Ara

Yapay Zeka Ürünü Proteinler Biyolojik Tehditlere Karşı Kalkanları Deliyor Olabilir!

Araştırmacılar, teknolojinin en ileri noktalarından biri olan yapay zeka (YZ) ile tasarlanan proteinlerin, biyolojik tehditleri tespit etmek için kullanılan güvenlik sistemlerinde yeni bir açık oluşturabileceğini ortaya koydu. Bu durum, gelecekteki potansiyel biyolojik tehlikeler açısından önemli bir uyarı niteliği taşıyor.

Günümüzde, biyolojik tehditler arasında virüs ve bakteriler gibi patojenlerin yanı sıra, örneğin 2003 yılında Beyaz Saray'a gönderilen risin gibi protein bazlı toksinler de yer alıyor. Bu tehditlerin temeli, DNA'nın RNA'ya ve ardından da proteinlere dönüşümü sürecine dayanıyor. Yıllardır, bu süreci başlatmak için gerekli olan DNA dizilerini çevrimiçi olarak çeşitli şirketlerden sipariş etmek mümkün.

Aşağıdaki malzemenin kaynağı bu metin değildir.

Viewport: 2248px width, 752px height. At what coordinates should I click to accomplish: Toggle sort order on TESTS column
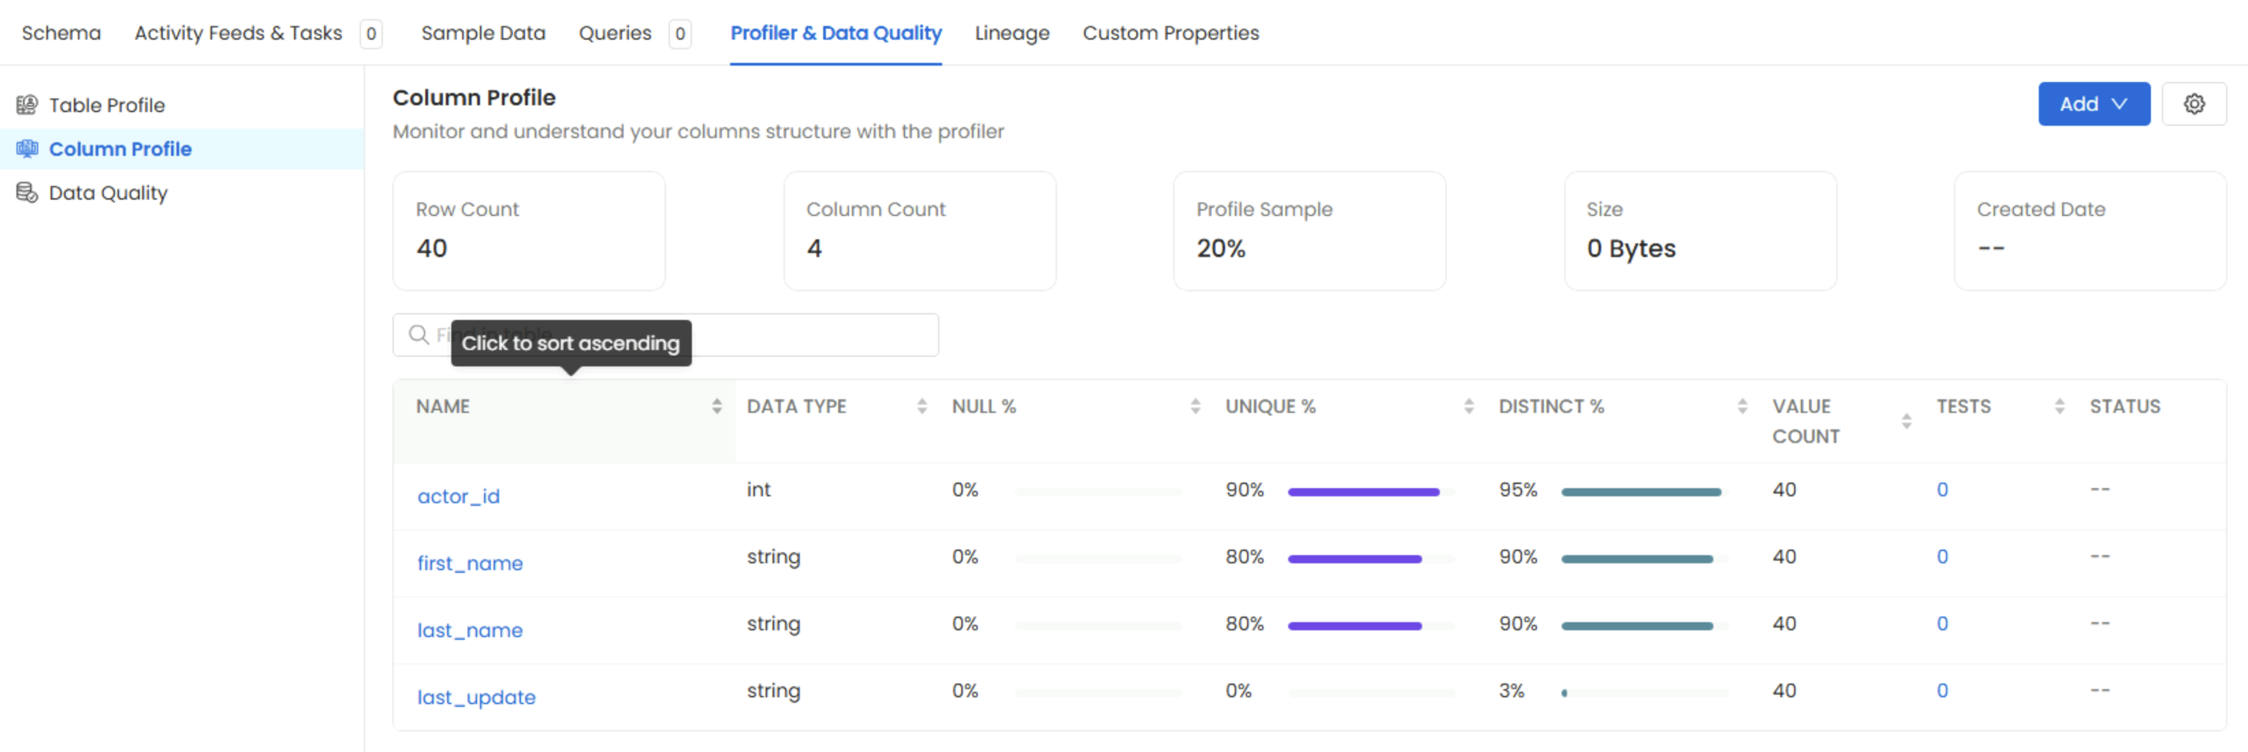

Bu potansiyel tehlikeyi öngören hükümetler ve endüstri, her DNA siparişinde bir güvenlik taraması mekanizması oluşturdu. Bu sistem, sipariş edilen DNA dizilerinin toksin veya tehlikeli bir virüs kodlama potansiyeli olup olmadığını tarıyor. Tespit edilen olumsuz durumlar, incelenmek üzere insan kontrolüne yönlendiriliyor.

Geliştirilen bu tarama yazılımları ve tehdit listeleri, bilimsel araştırmalarla paralel olarak sürekli güncelleniyor. Başlangıçta DNA dizilerinin benzerliğine dayanan taramalar, zamanla aynı proteini kodlayabilen farklı DNA varyantlarını da tanıyacak şekilde geliştirildi.

Ancak, yeni araştırmalar bu güvenliğin de aşılabileceğini gösteriyor. Çünkü sadece farklı DNA dizileri aynı proteini kodlamakla kalmıyor; farklı proteinler de aynı işlevi görebiliyor. Örneğin, bir toksinin oluşması için proteinin doğru üç boyutlu yapıyı kazanması ve belirli amino asitlerin bir araya gelmesi gerekiyor. Bu kritik amino asitlerin dışındaki kısımlar ise esnek olabiliyor ve farklı amino asitlerle de aynı işlevi yerine getirebiliyor.

Geçmişte, bir protein dizisindeki hangi amino asit değişikliklerinin işlevselliği bozmadan tolere edilebileceğini anlamak, zaman alıcı ve maliyetli deneyler gerektiriyordu. Ancak şimdi, YZ destekli protein tasarım araçları sayesinde, uzak akraba dizilerin bile aynı şekle bürünebileceği ve aynı reaksiyonları katalize edebileceği öngörülebiliyor. Bu teknoloji, hala hata payı barındırsa da, oldukça etkileyici başarılar elde etmiş durumda.

Araştırmacılar bu gelişmeden yola çıkarak, YZ'nin mevcut bir toksini temel alarak, ancak mevcut tarama programları tarafından tespit edilemeyecek kadar farklı bir yapıda, aynı işlevi gören yeni proteinler tasarlayabileceği hipotezini test ettiler.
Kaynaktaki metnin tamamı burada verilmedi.